UK university students, staff being excessively scrutinized for ‘antisemitism’ under IHRA definition

TNA Staff

The New Arab  /  September 13, 2023

The controversial IHRA definition of antisemitism is making it easier to punish students and staff members at UK universities for criticism of Israel’s policies.

A new report by a pro-Palestine advocacy group and a Middle East-focused association has highlighted excessive scrutiny being exerted on British university students and staff members over claims of antisemitism.

The report by the European Legal Support Center (ELSC) and the British Society for Middle Eastern Studies (BRISMES) looks at struggles faced by students and professors accused of antisemitism according to a controversial definition laid down by the International Holocaust Remembrance Alliance (IHRA), when discussing issues on Israel and Palestine.

Dozens of civil society groups have warned that the IHRA definition is a threat to free speech, opening the way for criticism of Israeli government policy to be defined as “antisemitism”. 

The report documents 40 cases in 14 British universities involving antisemitism allegations, highlighting how the IHRA definition has been used against students and staff. In all cases, the accusations were not upheld.

The IHRA definition is essentially “undermining academic freedom” and “freedom of expression” when it comes to discussing Israel and Palestine, the report says.

It goes onto state that events at universities were cancelled, and both students and staff members faced “lengthy” disciplinary proceedings while suffering stress and anxiety due to the “unjust and harmful consequences,” that they could face.

They feared that their reputation would be harmed despite the accusations of antisemitism against them being officially dismissed.

“Students may face many obstacles while organizing for Palestinian rights on campus, but they can also go through disciplinary proceedings because they posted about Israeli apartheid. Some also had to face harsh smear campaigns in the media,” Alice Garcia from ELSC told The New Arab.

“This has very traumatic effects on students, at a time of their life when they are aspiring to careers and jobs! You can also imagine how hard it must be for Palestinian students to be silenced while they are just trying to depict their reality, or for students who are active in antiracist movements to be unfairly accused of antisemitism,” she added.

Garcia also said that students were threatened with legal action when they wanted to organize events in favour of Palestinians, but these threats never materialized.

“We have not seen any legal measures taken against students or anyone else for defying the definition itself, probably because this would not stand in a court. Indeed, this would be a serious restriction on freedom of expression,” she said.

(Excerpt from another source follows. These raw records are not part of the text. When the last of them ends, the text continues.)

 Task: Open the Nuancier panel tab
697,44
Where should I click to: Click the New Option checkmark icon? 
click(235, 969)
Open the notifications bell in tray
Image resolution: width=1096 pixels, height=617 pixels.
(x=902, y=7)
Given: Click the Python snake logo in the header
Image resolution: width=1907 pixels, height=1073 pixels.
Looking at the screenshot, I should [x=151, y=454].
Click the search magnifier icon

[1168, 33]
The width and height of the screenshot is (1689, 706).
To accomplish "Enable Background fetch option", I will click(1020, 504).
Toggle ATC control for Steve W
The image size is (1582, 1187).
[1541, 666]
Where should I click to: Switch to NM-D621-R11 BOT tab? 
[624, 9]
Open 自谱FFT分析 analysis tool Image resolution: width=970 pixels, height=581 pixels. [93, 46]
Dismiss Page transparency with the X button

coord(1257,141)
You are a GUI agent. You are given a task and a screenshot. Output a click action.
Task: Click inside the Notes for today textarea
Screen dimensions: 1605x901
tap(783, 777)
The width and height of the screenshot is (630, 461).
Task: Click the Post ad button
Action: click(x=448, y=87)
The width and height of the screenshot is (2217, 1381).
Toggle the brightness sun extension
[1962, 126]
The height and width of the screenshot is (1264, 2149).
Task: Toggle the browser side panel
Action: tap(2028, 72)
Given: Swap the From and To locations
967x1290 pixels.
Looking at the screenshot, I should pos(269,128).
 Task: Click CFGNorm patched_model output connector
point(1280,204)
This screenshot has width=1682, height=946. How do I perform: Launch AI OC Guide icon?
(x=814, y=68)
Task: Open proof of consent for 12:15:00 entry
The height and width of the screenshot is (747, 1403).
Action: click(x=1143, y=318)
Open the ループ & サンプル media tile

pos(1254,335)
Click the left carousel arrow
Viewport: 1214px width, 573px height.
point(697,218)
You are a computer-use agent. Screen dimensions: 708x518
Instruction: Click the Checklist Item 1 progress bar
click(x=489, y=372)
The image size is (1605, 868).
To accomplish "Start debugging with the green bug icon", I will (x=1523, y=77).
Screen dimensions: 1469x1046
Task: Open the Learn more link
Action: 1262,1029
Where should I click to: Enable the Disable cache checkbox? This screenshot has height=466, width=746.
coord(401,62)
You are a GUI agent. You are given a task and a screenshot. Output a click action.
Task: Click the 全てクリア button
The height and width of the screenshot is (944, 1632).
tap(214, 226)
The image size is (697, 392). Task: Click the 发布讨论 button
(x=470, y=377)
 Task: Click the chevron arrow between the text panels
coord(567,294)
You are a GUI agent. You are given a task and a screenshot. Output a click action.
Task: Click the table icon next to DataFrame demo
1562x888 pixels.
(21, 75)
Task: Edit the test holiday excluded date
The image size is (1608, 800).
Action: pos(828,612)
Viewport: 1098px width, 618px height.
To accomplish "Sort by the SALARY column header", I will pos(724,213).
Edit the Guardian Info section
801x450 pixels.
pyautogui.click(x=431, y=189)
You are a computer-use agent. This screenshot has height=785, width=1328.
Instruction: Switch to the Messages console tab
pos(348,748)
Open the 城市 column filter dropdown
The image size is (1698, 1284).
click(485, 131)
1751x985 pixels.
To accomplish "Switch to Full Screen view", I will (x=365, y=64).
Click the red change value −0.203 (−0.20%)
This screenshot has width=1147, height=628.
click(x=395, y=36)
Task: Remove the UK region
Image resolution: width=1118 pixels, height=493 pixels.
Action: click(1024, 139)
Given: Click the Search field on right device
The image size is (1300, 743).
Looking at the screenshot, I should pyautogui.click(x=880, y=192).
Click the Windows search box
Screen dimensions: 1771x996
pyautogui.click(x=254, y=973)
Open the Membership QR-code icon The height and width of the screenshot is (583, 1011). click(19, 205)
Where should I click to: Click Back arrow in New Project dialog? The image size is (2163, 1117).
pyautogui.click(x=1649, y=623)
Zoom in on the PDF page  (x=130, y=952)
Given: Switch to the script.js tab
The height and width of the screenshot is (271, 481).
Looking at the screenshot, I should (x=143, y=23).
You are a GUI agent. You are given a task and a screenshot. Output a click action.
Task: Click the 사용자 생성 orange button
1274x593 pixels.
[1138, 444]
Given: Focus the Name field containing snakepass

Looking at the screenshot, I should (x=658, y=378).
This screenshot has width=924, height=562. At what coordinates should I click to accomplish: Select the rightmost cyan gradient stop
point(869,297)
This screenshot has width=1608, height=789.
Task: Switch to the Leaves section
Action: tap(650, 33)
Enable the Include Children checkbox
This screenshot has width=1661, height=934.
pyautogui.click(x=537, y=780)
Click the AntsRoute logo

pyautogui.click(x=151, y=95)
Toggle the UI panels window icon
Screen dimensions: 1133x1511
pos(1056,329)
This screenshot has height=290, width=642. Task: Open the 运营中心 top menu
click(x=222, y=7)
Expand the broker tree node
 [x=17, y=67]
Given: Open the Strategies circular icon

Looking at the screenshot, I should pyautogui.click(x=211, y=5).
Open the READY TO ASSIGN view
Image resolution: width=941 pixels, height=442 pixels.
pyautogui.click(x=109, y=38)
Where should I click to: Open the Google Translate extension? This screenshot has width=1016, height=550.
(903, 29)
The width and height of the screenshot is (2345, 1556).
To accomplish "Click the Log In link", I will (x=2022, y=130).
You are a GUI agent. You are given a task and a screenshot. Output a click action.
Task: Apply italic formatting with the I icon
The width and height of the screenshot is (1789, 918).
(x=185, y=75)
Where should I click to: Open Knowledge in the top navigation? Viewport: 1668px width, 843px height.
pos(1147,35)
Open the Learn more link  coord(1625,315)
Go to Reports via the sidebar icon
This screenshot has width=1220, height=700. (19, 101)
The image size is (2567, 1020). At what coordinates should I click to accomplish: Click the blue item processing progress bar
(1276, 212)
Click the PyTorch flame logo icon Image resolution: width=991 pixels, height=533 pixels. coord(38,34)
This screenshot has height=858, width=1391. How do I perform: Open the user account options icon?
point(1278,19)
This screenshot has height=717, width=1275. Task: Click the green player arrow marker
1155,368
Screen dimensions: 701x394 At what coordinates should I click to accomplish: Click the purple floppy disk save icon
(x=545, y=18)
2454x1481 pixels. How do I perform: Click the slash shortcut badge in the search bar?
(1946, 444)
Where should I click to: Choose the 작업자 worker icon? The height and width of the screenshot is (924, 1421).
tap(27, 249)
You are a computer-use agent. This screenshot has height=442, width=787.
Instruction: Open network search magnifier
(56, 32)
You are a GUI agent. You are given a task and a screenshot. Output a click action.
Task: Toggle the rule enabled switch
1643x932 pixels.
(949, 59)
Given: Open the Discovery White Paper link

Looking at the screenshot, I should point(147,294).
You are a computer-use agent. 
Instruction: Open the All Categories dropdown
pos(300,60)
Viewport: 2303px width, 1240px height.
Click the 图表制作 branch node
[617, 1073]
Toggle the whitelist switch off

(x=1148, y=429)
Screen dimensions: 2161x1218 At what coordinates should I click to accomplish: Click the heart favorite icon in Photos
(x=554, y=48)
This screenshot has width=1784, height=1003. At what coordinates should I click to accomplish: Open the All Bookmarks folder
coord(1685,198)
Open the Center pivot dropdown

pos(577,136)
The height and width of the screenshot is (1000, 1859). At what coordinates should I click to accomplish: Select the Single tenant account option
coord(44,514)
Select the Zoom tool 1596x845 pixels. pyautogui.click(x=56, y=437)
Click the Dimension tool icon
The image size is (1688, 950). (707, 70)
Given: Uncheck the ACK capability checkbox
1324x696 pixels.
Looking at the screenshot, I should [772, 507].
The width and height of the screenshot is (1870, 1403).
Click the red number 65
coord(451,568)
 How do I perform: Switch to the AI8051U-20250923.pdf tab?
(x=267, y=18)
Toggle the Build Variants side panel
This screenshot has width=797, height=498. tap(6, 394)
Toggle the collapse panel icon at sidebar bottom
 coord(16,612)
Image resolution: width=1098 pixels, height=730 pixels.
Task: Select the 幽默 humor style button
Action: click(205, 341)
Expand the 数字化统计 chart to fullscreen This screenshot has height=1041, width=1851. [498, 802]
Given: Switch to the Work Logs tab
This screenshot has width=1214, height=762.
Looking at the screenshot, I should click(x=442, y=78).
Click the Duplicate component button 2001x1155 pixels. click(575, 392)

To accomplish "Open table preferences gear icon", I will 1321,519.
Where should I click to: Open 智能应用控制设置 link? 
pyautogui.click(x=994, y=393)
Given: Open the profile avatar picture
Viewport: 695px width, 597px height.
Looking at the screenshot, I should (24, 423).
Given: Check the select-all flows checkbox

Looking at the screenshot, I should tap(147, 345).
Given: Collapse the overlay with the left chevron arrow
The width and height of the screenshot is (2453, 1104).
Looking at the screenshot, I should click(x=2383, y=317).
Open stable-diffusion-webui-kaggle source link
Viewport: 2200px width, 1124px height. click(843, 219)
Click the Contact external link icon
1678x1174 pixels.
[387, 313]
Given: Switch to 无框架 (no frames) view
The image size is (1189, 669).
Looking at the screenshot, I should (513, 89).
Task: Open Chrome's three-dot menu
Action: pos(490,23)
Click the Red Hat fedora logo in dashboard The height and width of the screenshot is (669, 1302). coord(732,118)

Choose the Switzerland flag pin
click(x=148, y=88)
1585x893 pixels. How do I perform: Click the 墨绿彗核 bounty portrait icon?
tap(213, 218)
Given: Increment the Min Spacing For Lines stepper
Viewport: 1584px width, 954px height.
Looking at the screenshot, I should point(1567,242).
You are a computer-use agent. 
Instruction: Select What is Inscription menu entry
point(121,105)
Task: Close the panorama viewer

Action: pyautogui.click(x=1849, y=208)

“We believe that these threats only serve to create a chilling effect and prevent activists, including students, from speaking out about Israeli crimes and Palestinian demands for liberation,” Garcia added.

Two professors from the British Society for Middle Eastern Studies highlighted the importance of the report and the problems with the IHRA definition of antisemitism.

“This impressive report demonstrates convincingly that instead of opposing antisemitism, the IHRA definition has worked systematically to suppress freedom of expression on campus, undermining one of the central pillars of university education,” Professor John Chalcraft from the London School of Economics said.

Professor Miriyam Aouragh from the University of Westminster says the IHRA has worked years to single out Palestinian, Arab and even Muslim educators “for suspicion and even abuse,” rather than combatting actual antisemitism.

More than 100 civil society organizations warned the United Nations in April against adopting the IHRA definition of antisemitism, and the White House in May refused to endorse the controversial definition.

The developments at UK universities comes at a time when the British parliament is discussing a bill to outlaw the pro-Palestine Boycott, Divestment and Sanctions (BDS) movement, which aims to hold Israel accountable for its crimes against Palestinians and continued occupation of Palestinian land.

The UK government has been promising for years – under pressure from Israeli ministers and supporters of Israel within the ruling Conservative party – that it would restrict BDS activities.